URL: https://github.com/llvm/llvm-project/commit/9f991ed3e82dc9014c56f3b6092a67affc6eb297
DIFF: https://github.com/llvm/llvm-project/commit/9f991ed3e82dc9014c56f3b6092a67affc6eb297.diff

LOG: [mlir][StorageUniquer] Use allocators per thread instead of per shard

This greatly reduces the number of allocators we create, while still
retaining thread safety.
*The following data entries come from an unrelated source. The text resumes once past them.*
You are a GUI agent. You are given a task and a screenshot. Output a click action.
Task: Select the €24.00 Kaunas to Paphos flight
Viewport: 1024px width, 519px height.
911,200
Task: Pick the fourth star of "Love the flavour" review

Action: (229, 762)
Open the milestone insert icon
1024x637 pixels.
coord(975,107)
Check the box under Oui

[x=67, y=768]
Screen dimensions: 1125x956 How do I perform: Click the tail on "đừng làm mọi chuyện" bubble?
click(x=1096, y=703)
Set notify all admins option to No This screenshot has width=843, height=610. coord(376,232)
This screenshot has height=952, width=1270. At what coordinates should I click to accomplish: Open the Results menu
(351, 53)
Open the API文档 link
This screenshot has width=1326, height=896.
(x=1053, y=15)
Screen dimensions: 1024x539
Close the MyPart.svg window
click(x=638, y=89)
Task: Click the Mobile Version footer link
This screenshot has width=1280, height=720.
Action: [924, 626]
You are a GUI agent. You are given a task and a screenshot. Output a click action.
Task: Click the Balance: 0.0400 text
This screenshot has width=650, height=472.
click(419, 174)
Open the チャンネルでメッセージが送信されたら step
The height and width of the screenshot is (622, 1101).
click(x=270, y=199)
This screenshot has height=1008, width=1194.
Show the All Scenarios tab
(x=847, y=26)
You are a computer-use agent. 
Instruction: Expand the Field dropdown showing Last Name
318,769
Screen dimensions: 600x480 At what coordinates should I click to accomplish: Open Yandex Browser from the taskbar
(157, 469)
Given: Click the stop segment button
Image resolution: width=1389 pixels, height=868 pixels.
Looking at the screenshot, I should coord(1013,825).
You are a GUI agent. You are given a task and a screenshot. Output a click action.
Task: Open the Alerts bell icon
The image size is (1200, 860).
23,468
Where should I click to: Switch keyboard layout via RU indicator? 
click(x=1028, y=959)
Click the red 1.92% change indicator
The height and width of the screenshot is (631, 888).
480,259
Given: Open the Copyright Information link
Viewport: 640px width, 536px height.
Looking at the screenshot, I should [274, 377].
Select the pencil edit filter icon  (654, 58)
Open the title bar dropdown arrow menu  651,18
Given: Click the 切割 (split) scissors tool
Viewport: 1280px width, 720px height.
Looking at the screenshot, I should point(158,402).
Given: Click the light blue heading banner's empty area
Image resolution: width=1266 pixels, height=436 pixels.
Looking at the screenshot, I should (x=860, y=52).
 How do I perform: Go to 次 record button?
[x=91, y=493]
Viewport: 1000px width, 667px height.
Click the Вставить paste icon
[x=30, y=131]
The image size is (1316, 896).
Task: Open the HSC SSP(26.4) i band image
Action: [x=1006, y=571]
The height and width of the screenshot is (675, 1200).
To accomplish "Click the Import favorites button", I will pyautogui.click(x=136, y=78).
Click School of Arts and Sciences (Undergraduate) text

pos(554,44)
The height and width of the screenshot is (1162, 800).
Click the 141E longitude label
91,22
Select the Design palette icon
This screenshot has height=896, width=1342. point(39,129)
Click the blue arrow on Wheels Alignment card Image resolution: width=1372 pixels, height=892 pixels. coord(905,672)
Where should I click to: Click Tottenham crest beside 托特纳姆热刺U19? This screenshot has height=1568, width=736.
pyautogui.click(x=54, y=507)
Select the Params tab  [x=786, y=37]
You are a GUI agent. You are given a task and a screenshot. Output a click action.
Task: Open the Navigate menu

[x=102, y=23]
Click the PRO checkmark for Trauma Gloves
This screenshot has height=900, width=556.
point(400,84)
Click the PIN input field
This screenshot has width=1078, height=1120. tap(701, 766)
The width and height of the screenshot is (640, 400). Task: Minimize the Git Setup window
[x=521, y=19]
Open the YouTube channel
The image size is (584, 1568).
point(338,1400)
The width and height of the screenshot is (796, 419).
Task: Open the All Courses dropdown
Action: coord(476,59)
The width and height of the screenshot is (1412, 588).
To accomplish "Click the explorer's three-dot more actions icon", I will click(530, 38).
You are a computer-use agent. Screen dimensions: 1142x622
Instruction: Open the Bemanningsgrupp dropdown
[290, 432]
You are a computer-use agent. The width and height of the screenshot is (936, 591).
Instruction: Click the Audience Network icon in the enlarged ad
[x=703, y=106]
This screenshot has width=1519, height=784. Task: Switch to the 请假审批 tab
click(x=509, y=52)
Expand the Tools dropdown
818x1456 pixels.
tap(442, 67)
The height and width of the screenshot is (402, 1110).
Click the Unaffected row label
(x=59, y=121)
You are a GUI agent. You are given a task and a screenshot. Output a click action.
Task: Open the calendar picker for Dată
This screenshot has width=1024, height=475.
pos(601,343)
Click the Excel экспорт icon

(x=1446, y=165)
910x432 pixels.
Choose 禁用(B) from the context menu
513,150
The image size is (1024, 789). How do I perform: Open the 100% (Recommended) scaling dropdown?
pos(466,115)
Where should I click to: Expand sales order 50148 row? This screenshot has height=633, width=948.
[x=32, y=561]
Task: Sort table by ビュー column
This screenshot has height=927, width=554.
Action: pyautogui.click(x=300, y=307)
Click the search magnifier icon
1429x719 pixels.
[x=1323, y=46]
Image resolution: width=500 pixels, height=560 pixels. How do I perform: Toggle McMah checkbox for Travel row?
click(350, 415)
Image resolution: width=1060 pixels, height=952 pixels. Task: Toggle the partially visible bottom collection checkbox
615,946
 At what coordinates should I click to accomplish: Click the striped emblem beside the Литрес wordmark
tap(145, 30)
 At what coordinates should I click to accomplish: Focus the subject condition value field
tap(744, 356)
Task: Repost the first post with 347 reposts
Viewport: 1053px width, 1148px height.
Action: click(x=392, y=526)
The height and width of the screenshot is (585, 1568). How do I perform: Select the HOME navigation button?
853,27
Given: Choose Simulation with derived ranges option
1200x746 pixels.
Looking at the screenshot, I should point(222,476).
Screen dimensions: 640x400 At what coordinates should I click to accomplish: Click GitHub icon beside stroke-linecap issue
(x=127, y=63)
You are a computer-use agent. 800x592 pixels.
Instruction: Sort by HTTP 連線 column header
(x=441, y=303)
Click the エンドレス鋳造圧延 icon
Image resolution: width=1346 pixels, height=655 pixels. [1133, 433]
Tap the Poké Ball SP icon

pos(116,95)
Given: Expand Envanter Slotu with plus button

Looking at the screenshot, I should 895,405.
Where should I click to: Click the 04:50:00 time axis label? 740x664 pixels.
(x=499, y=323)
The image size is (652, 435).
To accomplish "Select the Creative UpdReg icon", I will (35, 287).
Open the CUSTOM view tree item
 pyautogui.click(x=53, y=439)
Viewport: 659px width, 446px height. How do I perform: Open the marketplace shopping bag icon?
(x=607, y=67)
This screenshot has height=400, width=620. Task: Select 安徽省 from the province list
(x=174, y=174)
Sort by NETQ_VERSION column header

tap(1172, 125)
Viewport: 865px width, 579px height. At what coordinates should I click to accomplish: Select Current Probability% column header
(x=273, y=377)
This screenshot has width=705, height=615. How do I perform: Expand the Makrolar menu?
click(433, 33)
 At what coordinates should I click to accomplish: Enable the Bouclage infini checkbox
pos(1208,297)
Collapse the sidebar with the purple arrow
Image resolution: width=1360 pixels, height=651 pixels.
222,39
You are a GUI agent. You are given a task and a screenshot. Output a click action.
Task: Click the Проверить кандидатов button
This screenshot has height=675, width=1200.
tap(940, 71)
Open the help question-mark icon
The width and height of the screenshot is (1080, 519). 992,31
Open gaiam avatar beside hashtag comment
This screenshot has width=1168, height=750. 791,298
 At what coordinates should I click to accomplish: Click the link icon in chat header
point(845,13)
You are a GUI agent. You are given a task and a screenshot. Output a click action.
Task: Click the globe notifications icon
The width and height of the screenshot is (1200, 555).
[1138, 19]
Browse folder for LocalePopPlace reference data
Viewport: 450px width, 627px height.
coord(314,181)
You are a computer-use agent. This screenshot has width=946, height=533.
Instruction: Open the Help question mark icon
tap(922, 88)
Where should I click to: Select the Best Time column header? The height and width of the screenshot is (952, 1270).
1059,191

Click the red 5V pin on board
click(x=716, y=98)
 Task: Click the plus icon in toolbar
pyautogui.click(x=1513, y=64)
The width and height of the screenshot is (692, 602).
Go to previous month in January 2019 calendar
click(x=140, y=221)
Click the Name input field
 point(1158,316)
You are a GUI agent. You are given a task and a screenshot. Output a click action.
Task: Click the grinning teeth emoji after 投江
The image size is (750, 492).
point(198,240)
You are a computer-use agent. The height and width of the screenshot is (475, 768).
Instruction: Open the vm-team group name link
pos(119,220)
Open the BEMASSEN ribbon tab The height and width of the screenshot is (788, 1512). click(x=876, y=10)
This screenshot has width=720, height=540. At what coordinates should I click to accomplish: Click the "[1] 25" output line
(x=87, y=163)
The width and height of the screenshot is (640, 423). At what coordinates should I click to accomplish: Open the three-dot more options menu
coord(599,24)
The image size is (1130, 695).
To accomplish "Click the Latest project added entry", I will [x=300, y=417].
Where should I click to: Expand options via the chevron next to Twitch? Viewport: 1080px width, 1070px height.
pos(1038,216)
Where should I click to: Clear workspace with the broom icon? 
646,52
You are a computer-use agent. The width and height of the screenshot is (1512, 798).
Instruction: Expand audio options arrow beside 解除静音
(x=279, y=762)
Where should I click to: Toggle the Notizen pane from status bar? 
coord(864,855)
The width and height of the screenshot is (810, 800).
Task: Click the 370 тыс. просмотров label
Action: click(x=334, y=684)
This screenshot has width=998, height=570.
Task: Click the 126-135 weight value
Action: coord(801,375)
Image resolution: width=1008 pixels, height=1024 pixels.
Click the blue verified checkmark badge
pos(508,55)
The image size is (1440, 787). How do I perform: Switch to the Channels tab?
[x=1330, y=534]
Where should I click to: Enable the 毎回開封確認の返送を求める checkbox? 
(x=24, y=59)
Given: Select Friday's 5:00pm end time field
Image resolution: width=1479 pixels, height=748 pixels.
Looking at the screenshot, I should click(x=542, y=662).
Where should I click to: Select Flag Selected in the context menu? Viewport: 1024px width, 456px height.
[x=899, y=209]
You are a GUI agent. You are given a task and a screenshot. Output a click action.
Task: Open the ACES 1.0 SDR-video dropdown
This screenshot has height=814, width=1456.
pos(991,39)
Reducing the number of allocators is much
better for locality and memory usage; this revision drops memory
usage for some MLIR heavy workloads (with lots of attributes/types)
by >=5%. This is due to the observation that the number of threads
is effectively always smaller than the number of parametric attributes/types.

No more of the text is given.